Görevin amacı: "Task: Select the Wed 07 Jan date label" ifadesini içeren satırdan başlayıp "tap(114, 242)" ifadesini içeren satırla biten satırları, boş olanları atlayarak "No" ve "Satır" sütunlarından oluşan bir Markdown tablosuna dönüştürün. Resimleri yanıta almayın.
★ ★ ★
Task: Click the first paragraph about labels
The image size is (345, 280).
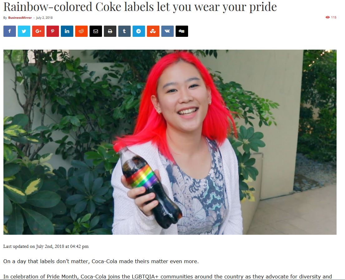Action: (101, 261)
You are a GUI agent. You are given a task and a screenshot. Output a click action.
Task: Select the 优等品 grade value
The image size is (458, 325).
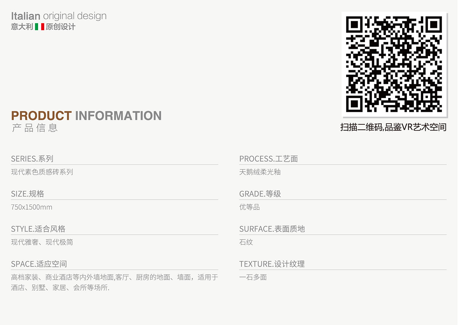click(250, 207)
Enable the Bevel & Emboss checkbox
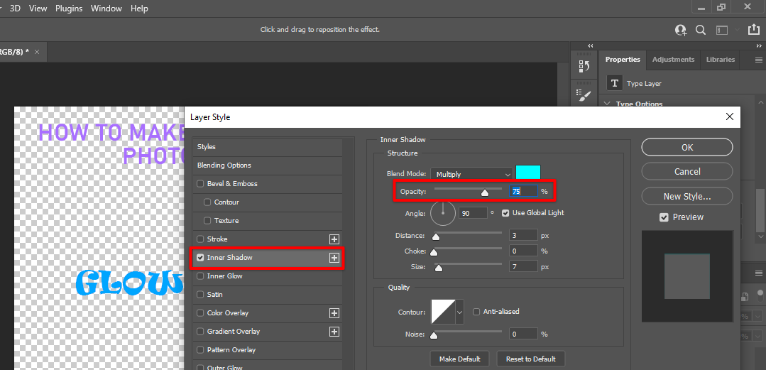The height and width of the screenshot is (370, 766). (x=200, y=184)
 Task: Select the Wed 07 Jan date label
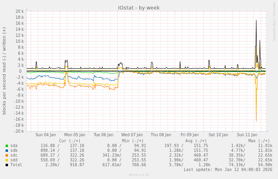(x=132, y=135)
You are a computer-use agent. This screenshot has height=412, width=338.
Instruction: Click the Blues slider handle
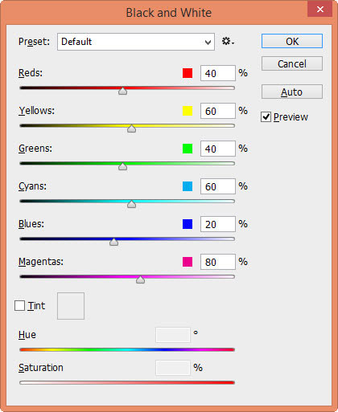tap(114, 242)
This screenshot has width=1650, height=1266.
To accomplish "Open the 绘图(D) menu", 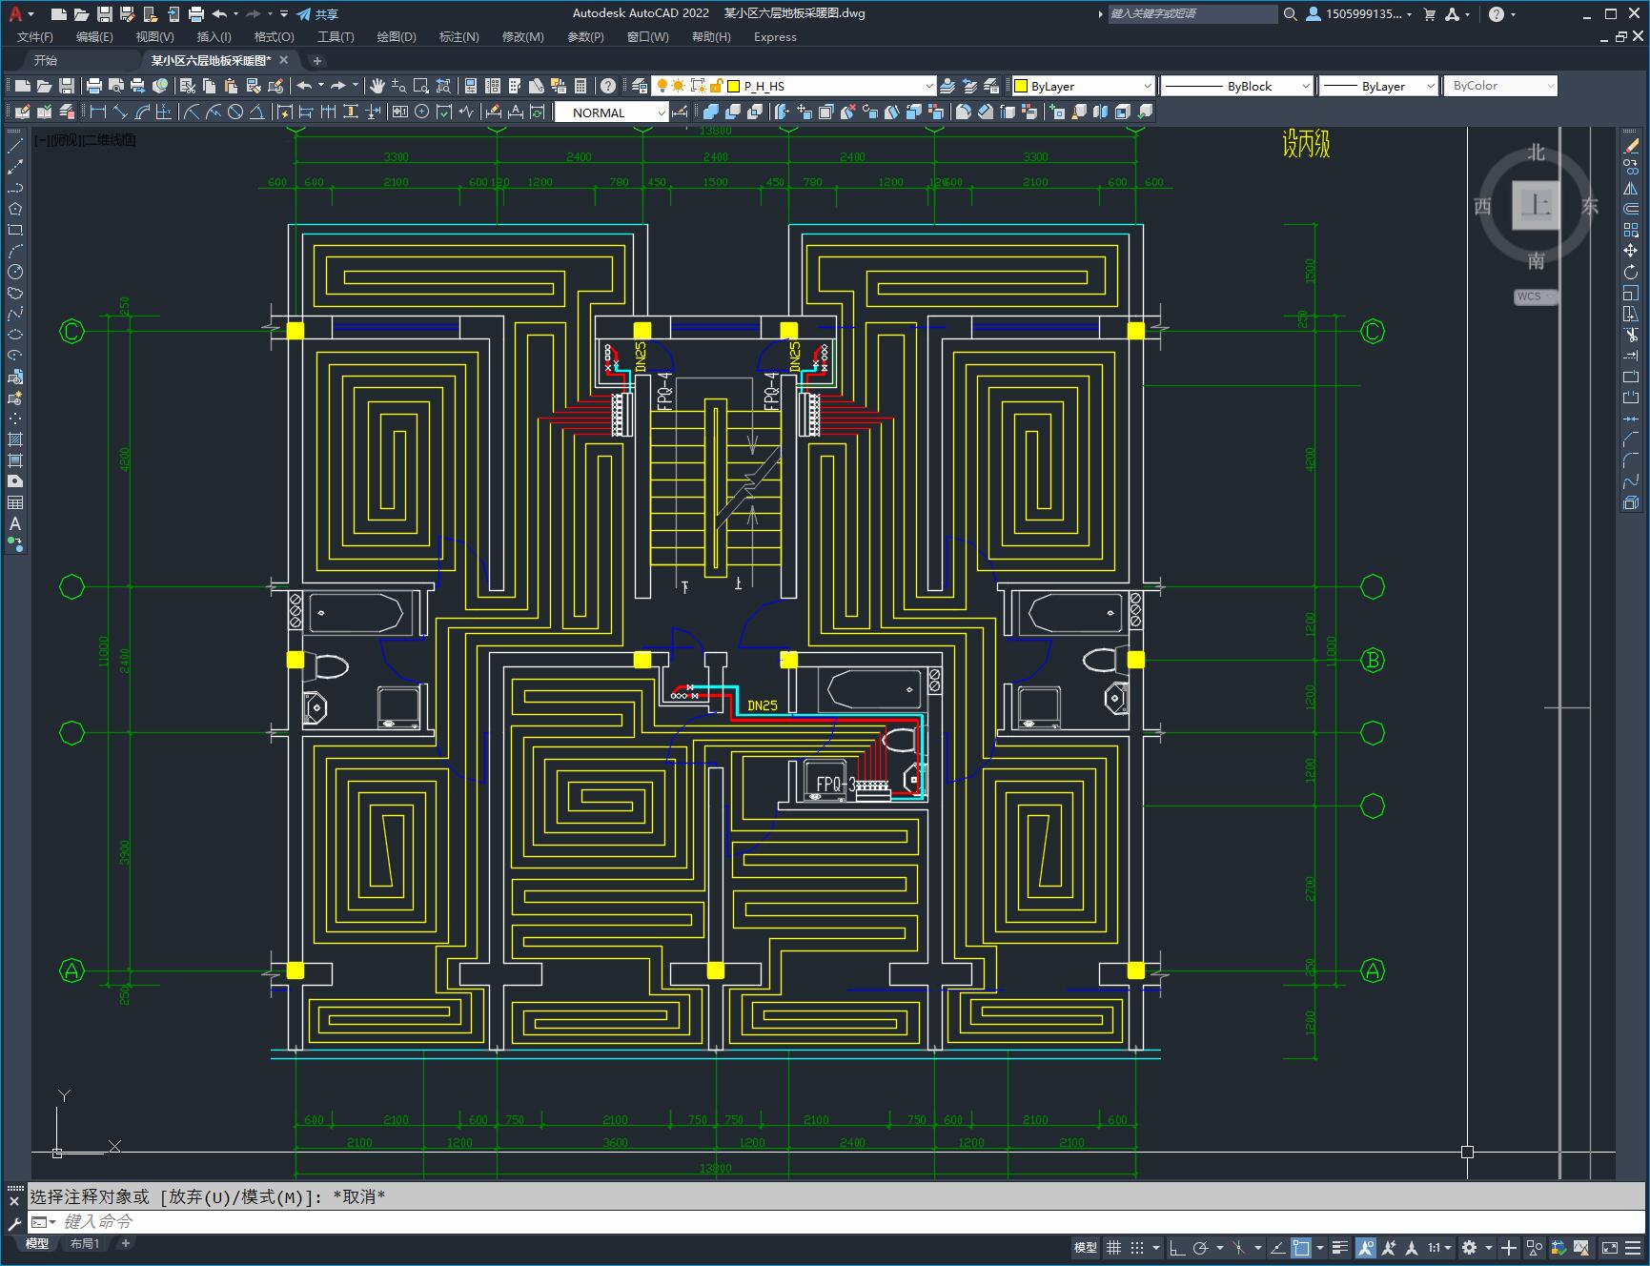I will 396,36.
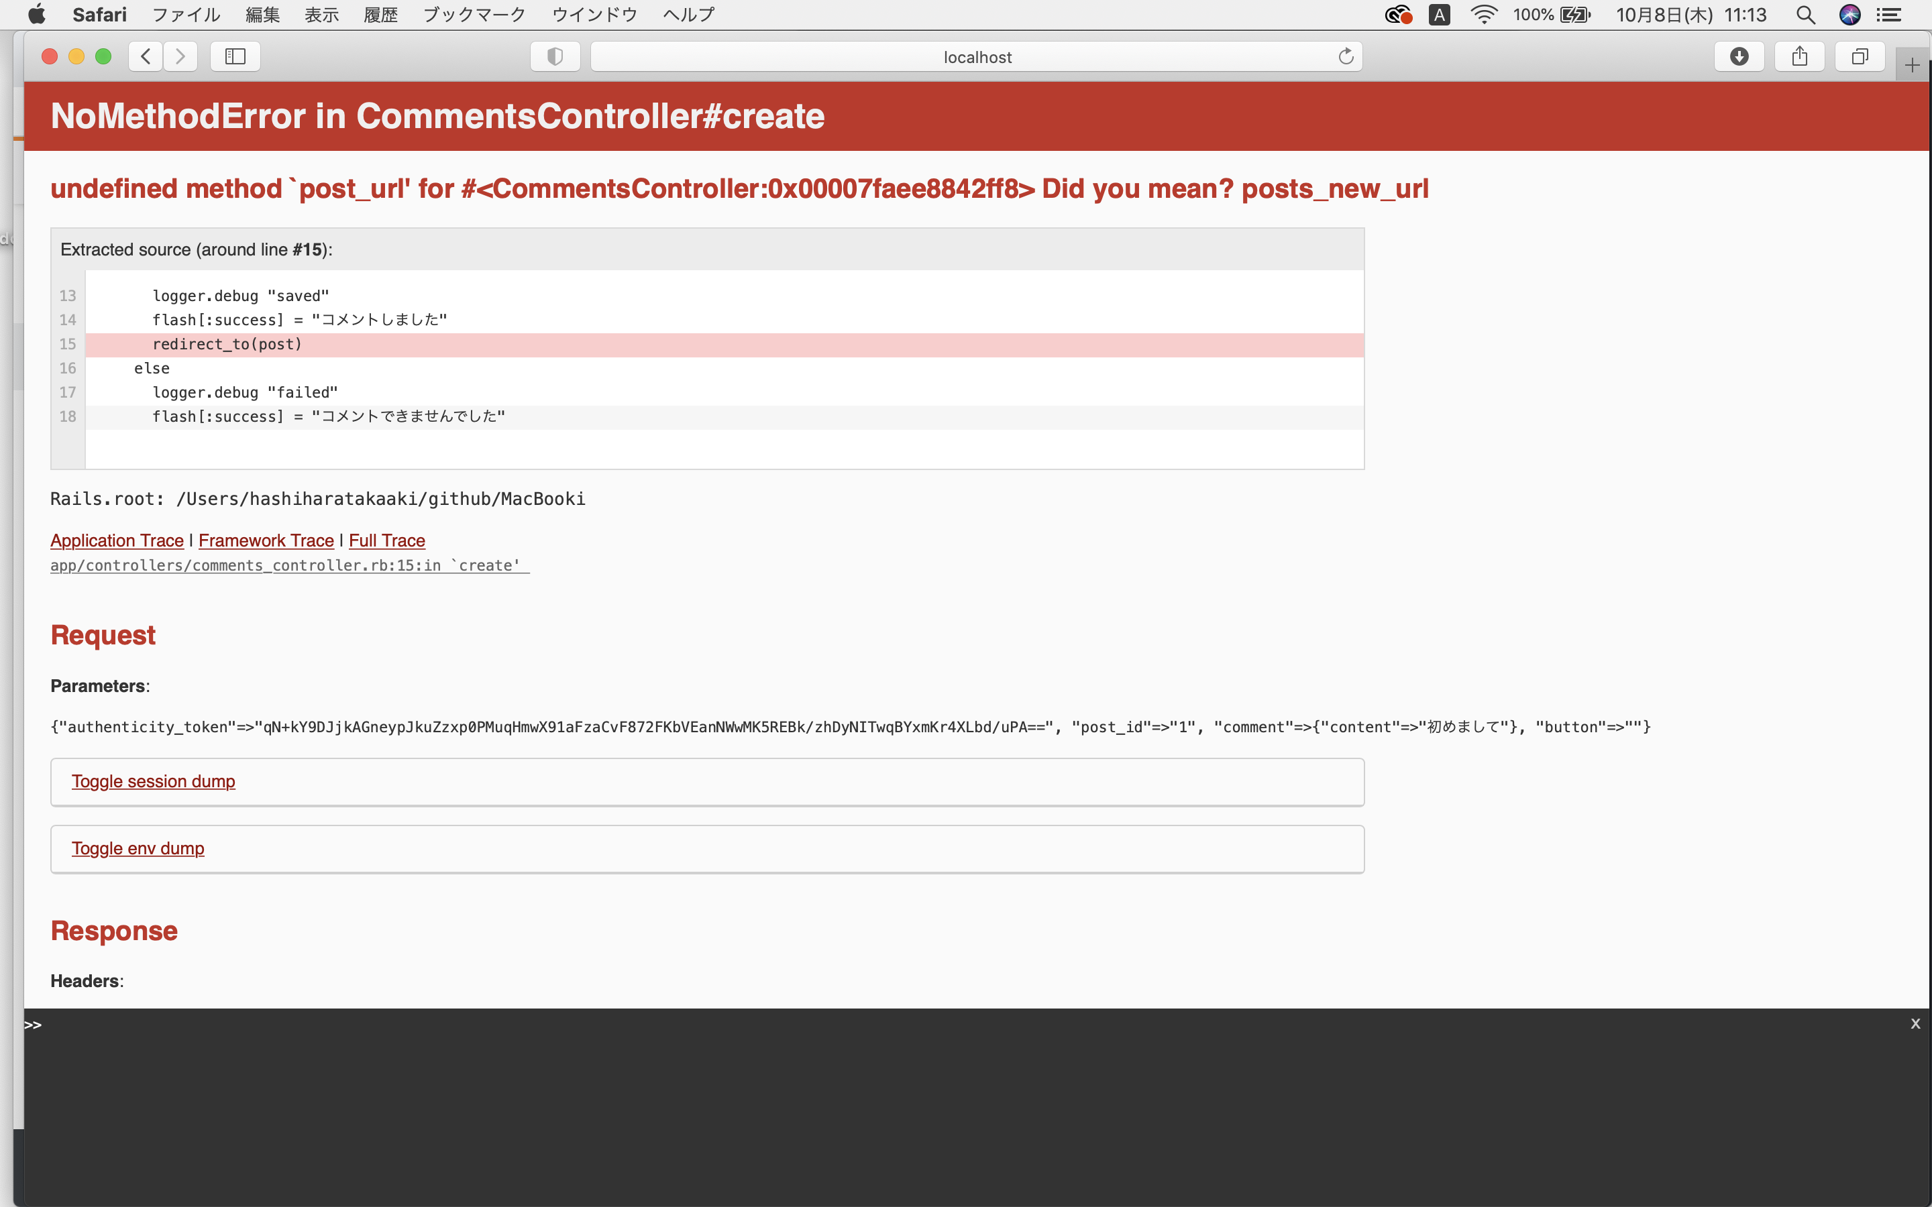Open Spotlight search in menu bar

[x=1805, y=14]
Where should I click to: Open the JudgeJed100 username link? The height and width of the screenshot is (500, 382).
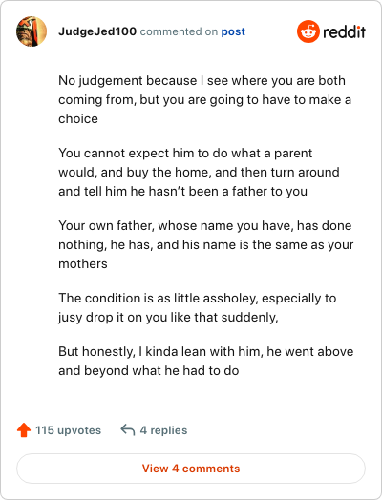(97, 31)
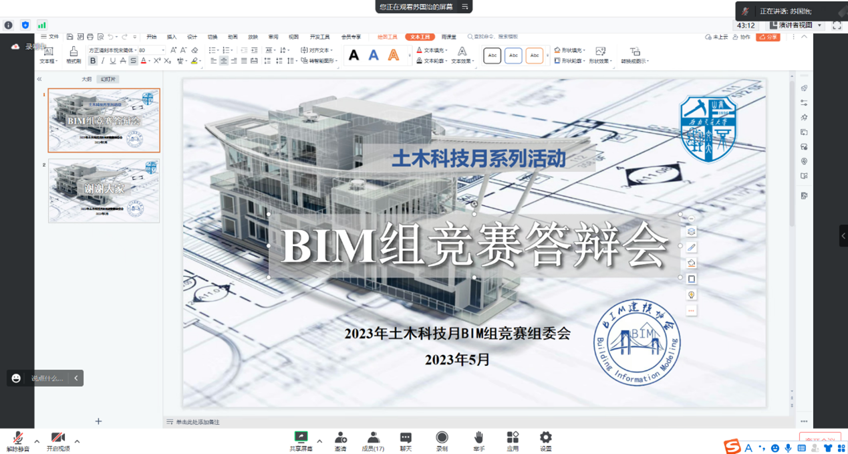Expand the font name dropdown
The width and height of the screenshot is (848, 454).
(x=135, y=50)
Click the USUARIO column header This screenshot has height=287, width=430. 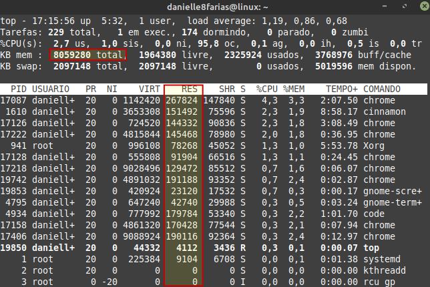point(51,89)
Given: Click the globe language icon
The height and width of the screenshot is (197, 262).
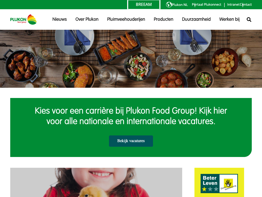Looking at the screenshot, I should 169,5.
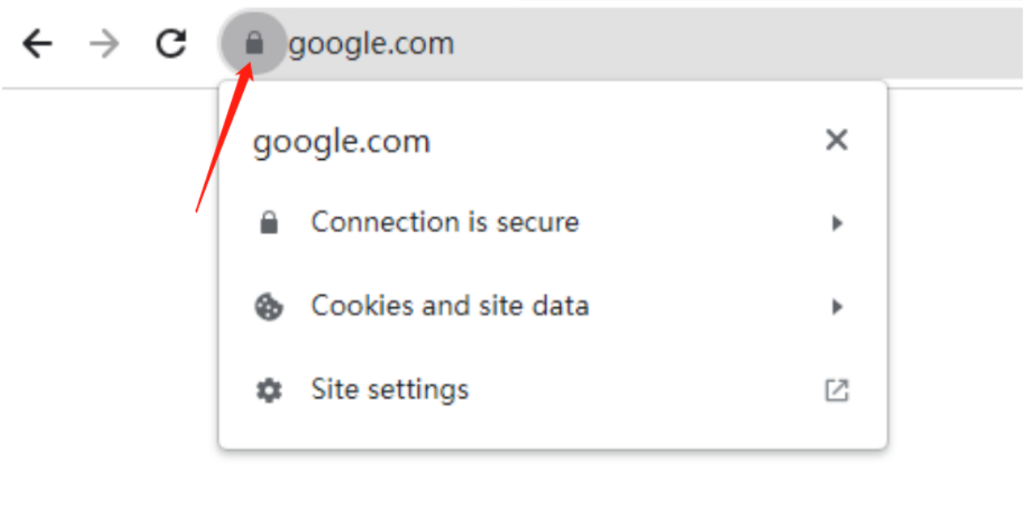Image resolution: width=1029 pixels, height=519 pixels.
Task: Click the google.com URL text in address bar
Action: click(371, 44)
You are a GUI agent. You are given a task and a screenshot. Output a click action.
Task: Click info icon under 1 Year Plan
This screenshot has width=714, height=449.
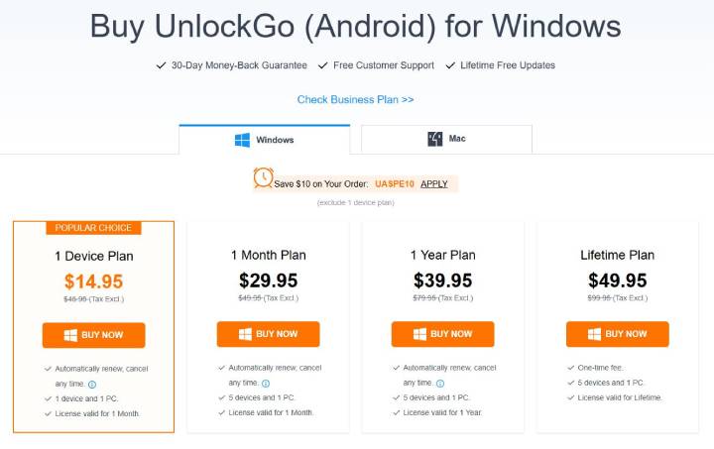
★ ★ ★
Alıştırmanın çözümü:
| No | Satır |
|---|---|
| 1 |  Task: Select the Wed 07 Jan date label |
| 2 | (x=132, y=135) |
| 3 | You are a computer-use agent. This screenshot has height=412, width=338. |
| 4 | Instruction: Click the Blues slider handle |
| 5 | tap(114, 242) |